> Input material
-----

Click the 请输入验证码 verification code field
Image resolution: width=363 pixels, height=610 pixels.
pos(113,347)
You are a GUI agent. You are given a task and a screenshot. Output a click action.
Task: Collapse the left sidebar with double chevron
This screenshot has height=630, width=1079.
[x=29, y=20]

-----

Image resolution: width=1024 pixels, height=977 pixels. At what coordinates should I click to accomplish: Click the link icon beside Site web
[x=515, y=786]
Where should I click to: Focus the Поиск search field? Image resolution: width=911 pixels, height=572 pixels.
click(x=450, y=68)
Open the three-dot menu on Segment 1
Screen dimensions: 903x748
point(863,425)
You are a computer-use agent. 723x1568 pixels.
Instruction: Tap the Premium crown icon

-----

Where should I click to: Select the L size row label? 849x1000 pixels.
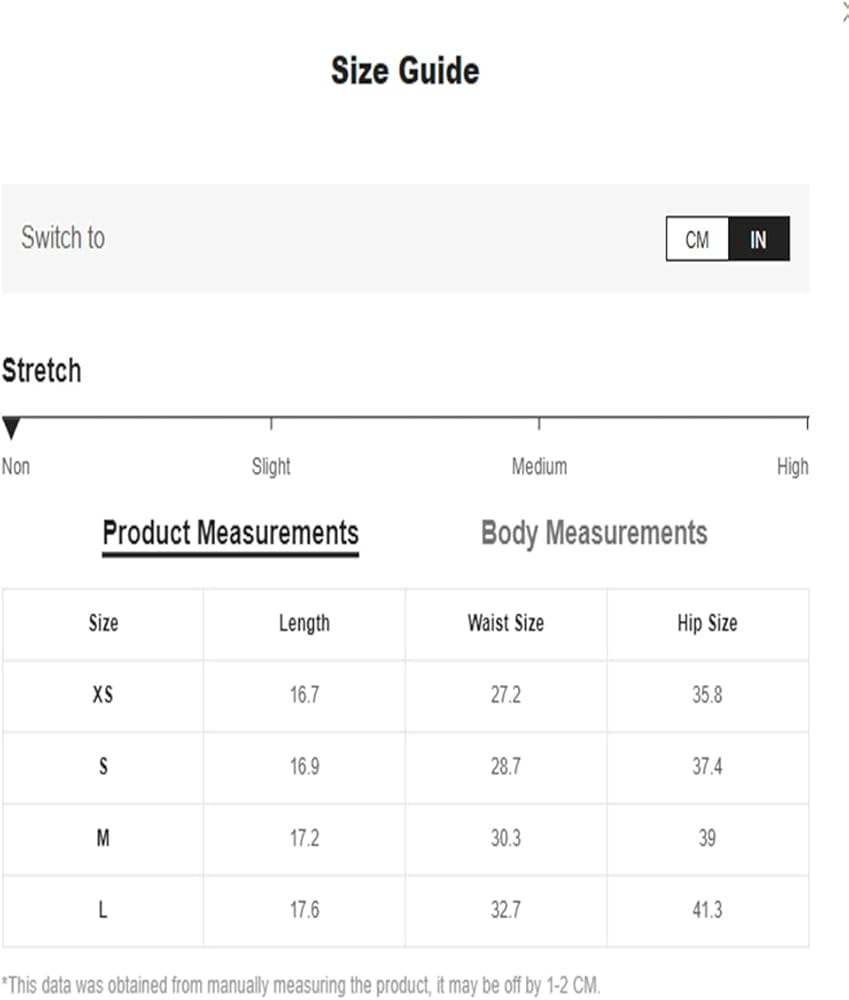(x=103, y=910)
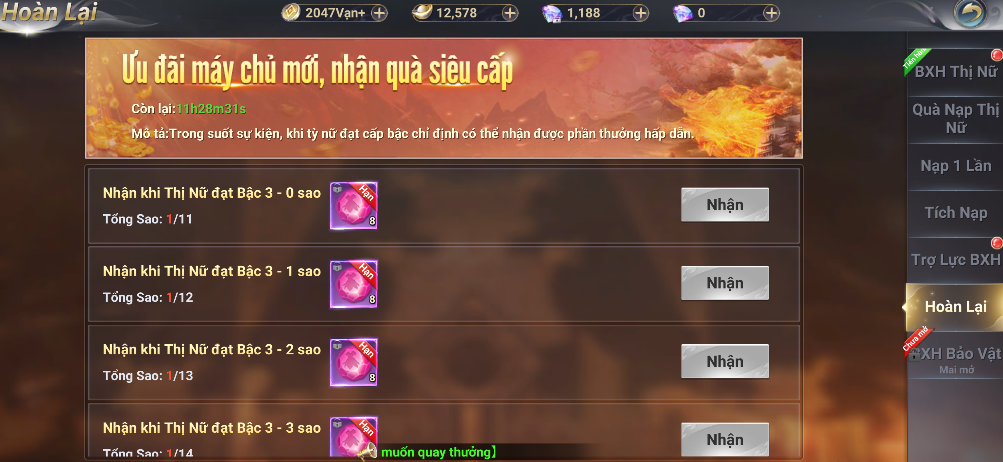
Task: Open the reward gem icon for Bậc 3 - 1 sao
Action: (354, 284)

-----

Look back at the data above. Transcribe exactly the lines starting at the line that contains "Click the 请输入验证码 verification code field" and ending at the line that contains "Task: Collapse the".

Click the 请输入验证码 verification code field
Image resolution: width=363 pixels, height=610 pixels.
pos(113,347)
You are a GUI agent. You are given a task and a screenshot. Output a click action.
Task: Collapse the left sidebar with double chevron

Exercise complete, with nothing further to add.